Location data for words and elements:
┌──

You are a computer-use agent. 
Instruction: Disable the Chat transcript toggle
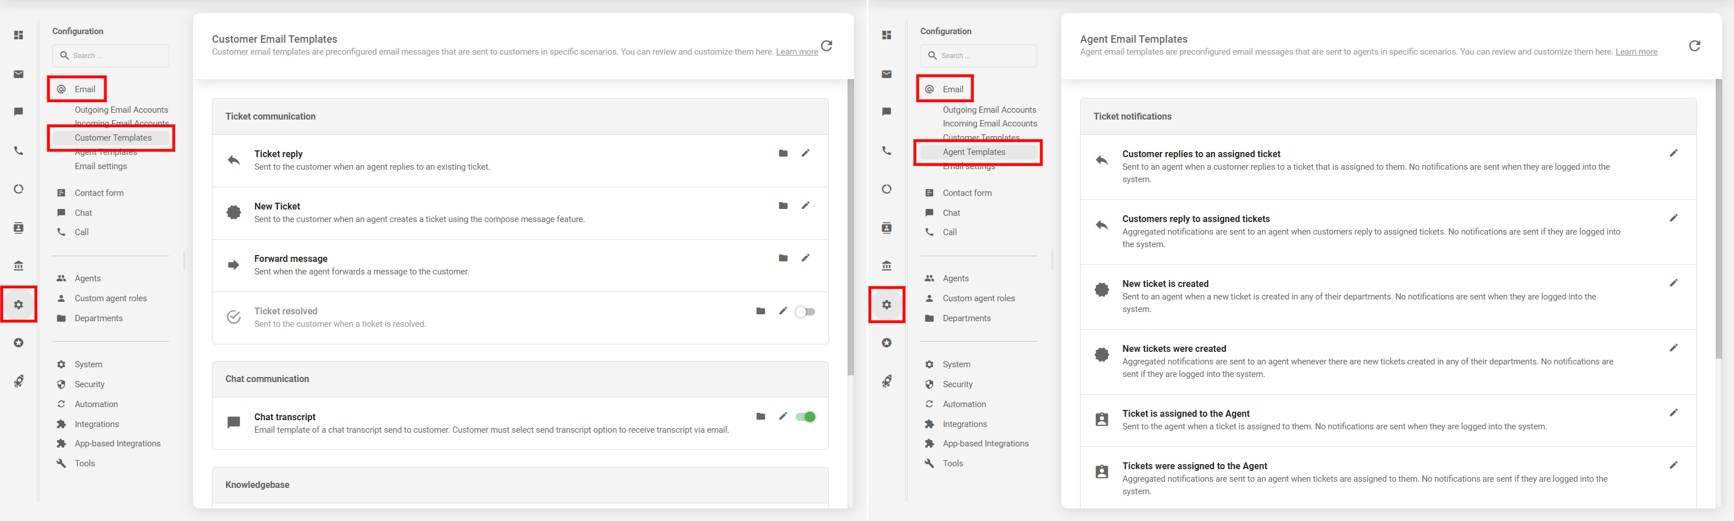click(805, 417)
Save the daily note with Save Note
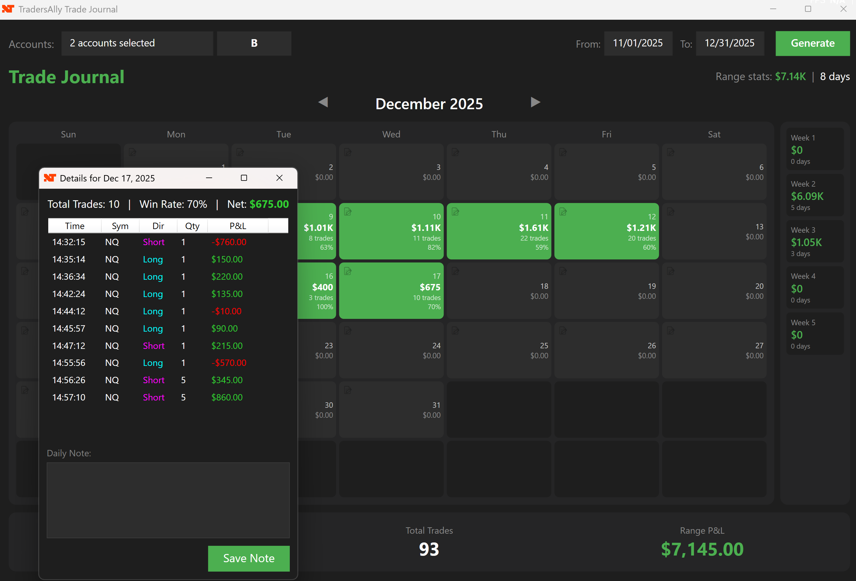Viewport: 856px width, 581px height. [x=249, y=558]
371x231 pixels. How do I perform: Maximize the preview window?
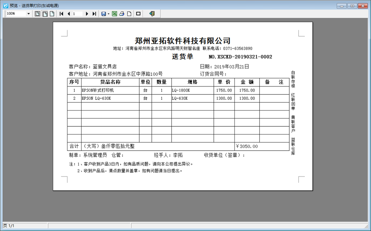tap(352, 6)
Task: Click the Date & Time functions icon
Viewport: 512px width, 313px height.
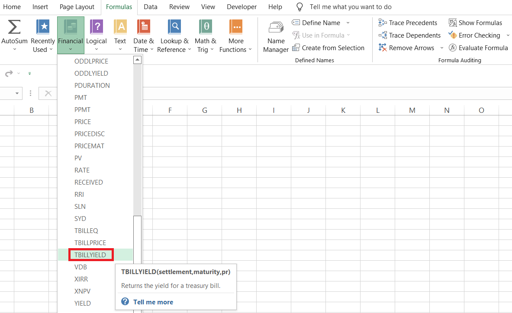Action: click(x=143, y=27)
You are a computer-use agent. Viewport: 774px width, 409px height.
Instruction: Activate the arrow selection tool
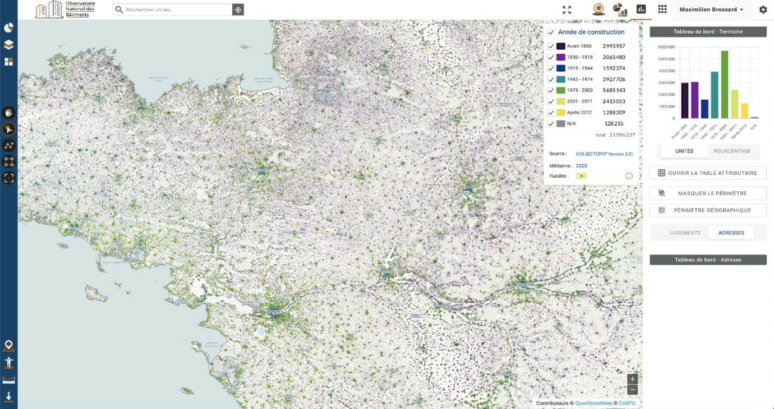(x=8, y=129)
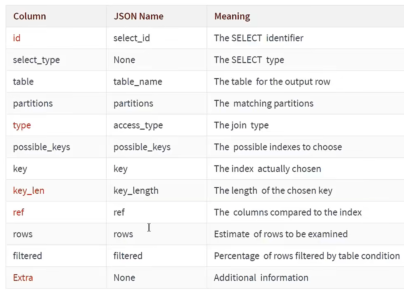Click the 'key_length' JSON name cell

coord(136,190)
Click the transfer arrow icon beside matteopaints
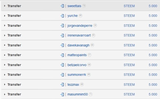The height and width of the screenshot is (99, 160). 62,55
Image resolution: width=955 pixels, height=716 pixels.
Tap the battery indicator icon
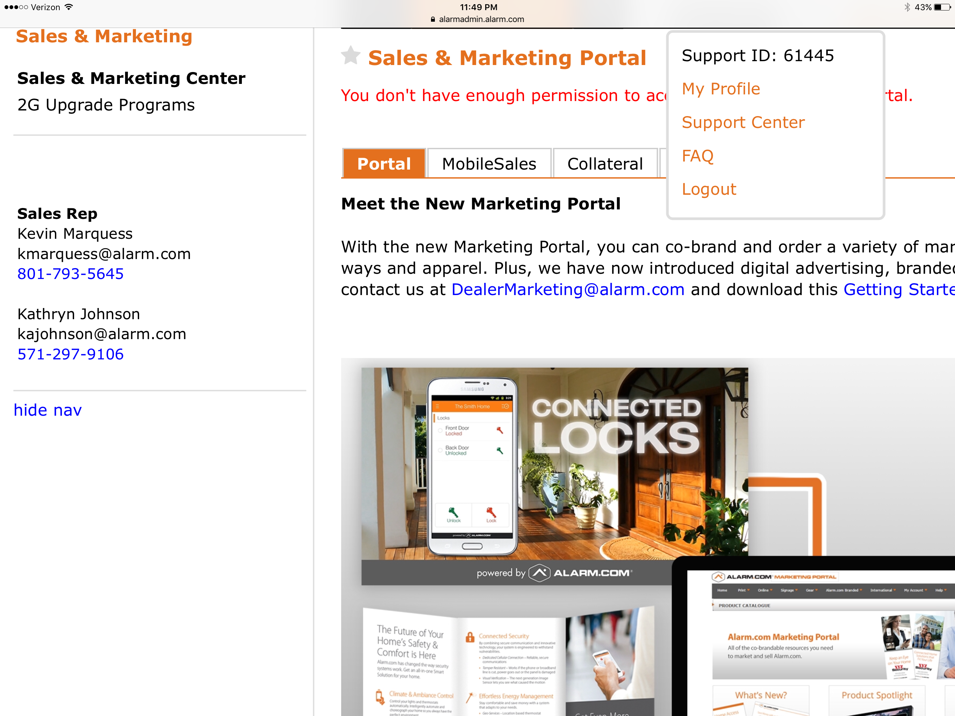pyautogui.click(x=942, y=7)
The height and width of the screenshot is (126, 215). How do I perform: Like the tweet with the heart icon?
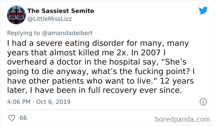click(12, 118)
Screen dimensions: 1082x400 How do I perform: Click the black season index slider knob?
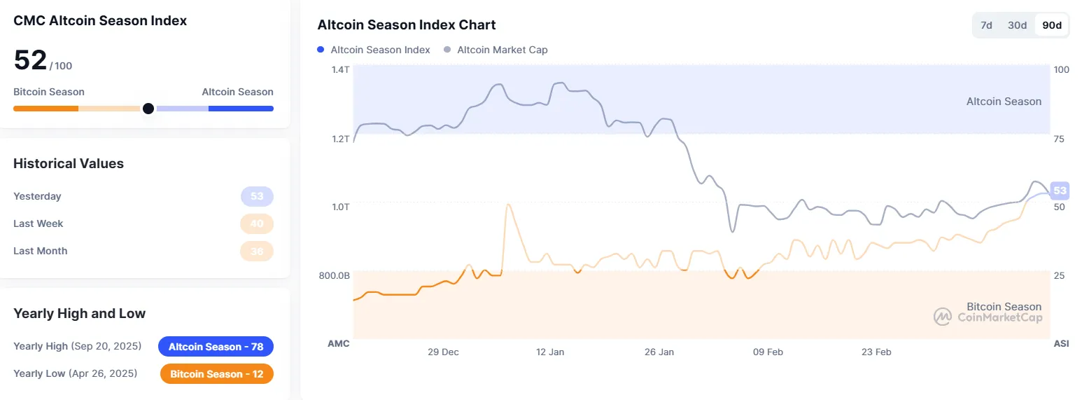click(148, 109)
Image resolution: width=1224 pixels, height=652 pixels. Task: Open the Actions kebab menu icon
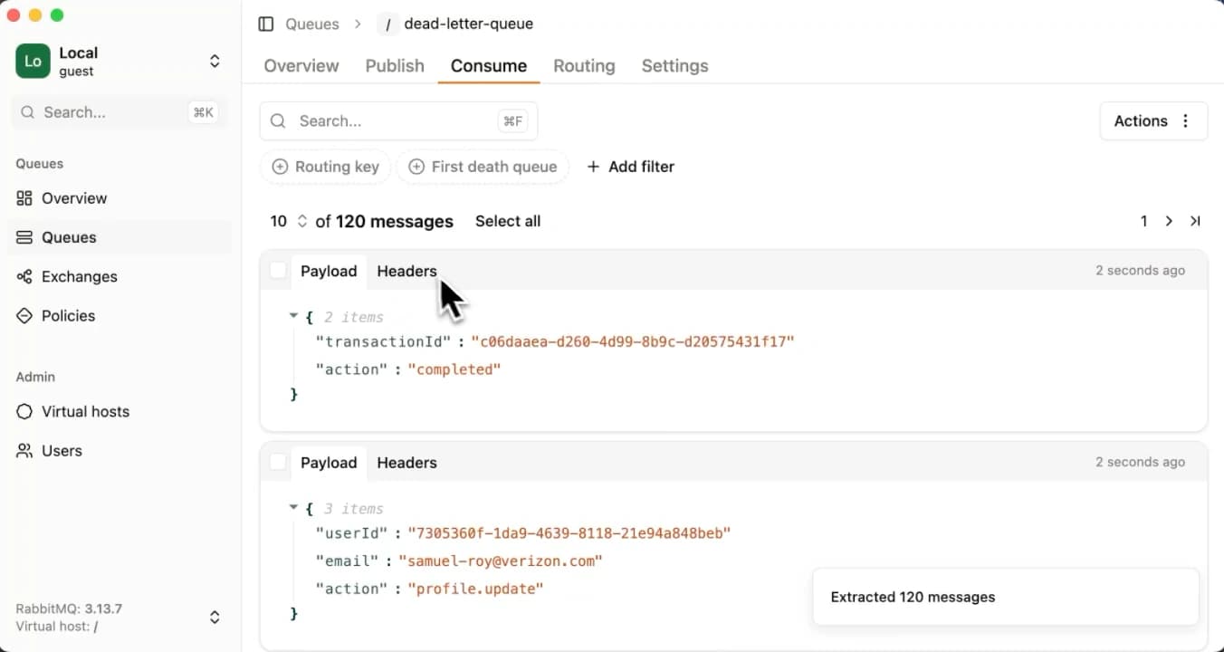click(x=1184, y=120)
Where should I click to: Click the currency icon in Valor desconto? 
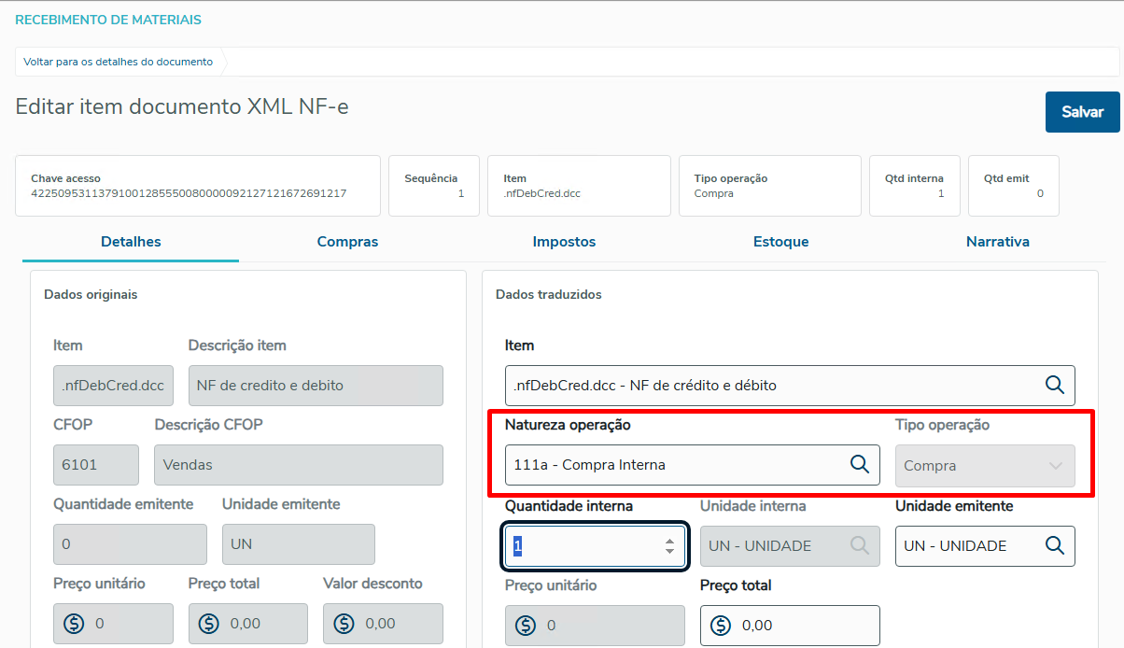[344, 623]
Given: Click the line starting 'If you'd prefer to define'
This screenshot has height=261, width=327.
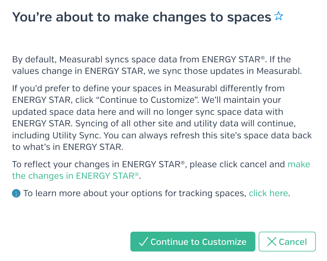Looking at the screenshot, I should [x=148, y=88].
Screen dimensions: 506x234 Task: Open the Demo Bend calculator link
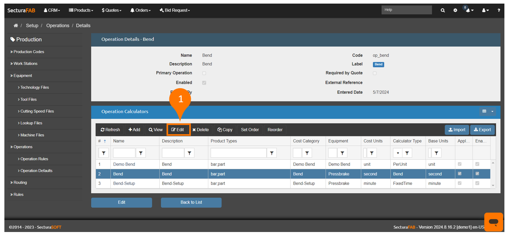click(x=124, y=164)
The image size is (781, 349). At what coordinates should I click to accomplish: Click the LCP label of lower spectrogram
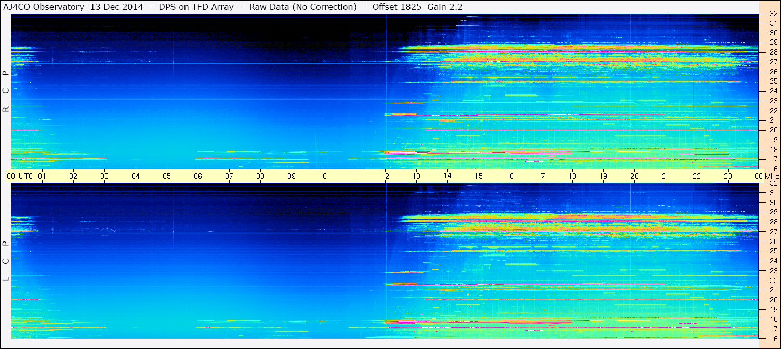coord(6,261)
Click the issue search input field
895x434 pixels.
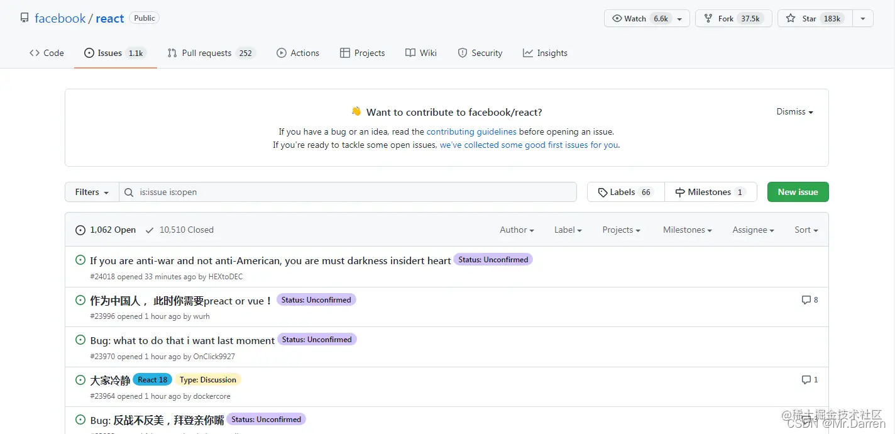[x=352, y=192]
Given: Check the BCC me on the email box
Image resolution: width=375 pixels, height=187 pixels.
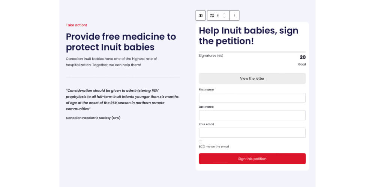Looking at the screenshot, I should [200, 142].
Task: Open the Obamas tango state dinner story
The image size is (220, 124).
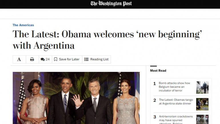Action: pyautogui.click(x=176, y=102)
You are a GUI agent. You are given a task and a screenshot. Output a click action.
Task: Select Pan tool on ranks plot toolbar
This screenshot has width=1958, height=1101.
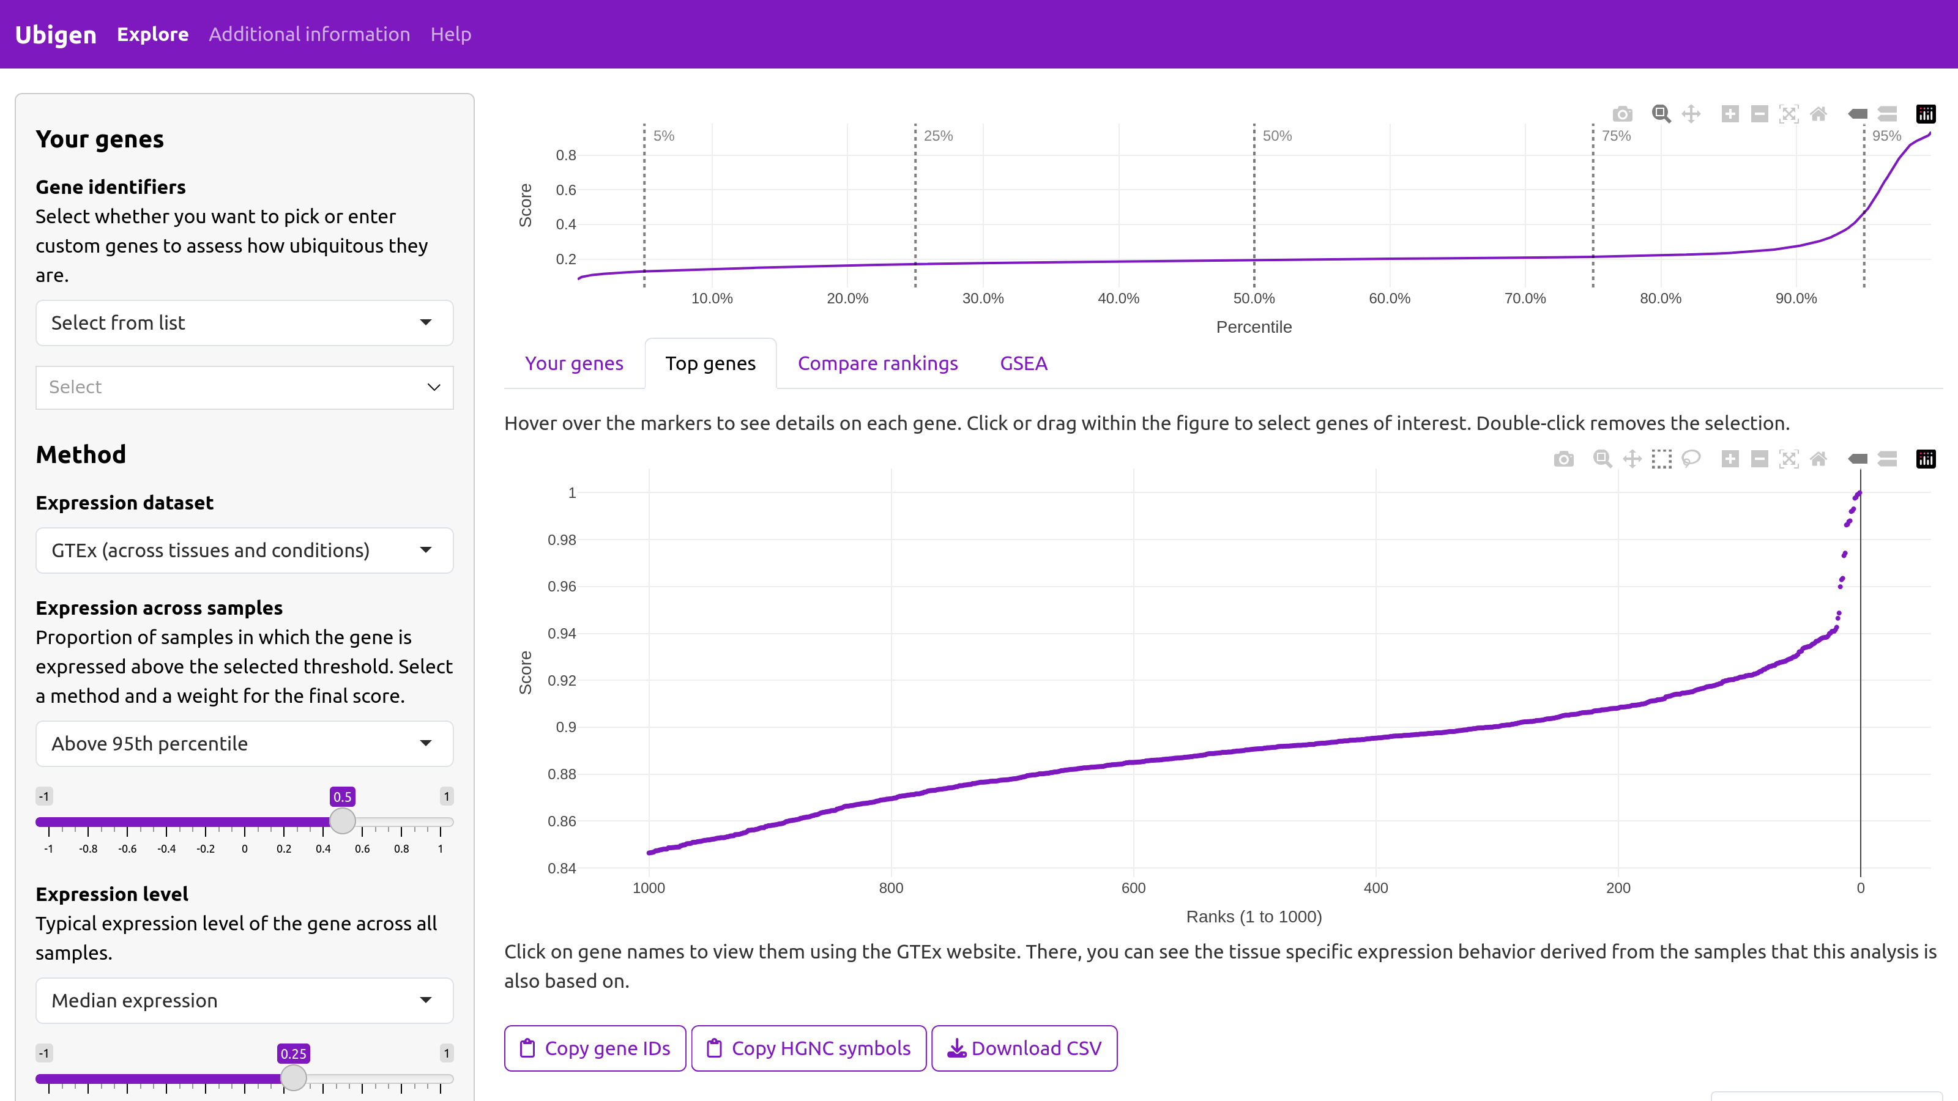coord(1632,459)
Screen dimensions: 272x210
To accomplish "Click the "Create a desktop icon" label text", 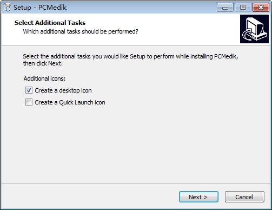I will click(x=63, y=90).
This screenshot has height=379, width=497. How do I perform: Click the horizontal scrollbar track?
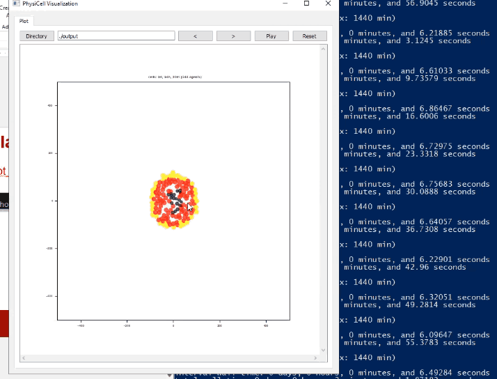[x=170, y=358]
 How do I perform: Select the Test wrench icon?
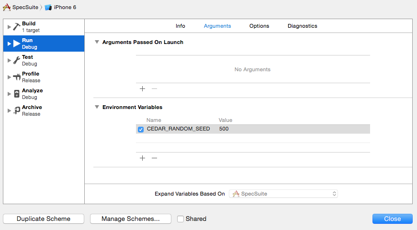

└──

Return the items word for word, beginning with the line that contains "Screen dimensions: 1082x400" and continuing through the line that contains "coord(6,261)", with both of those lines included. Omit the pictures.

Screen dimensions: 1082x400 How do I perform: Click the black season index slider knob?
click(148, 109)
Image resolution: width=1224 pixels, height=652 pixels. Task: Open the Actions kebab menu icon
click(x=1184, y=120)
Where should I click to: Click the currency icon in Valor desconto? 
[344, 623]
Given: Click the line starting 'If you'd prefer to define'
This screenshot has height=261, width=327.
Looking at the screenshot, I should [x=148, y=88].
Screen dimensions: 506x234 Task: Open the Demo Bend calculator link
click(x=124, y=164)
The image size is (781, 349). At what coordinates should I click to accomplish: Click the LCP label of lower spectrogram
coord(6,261)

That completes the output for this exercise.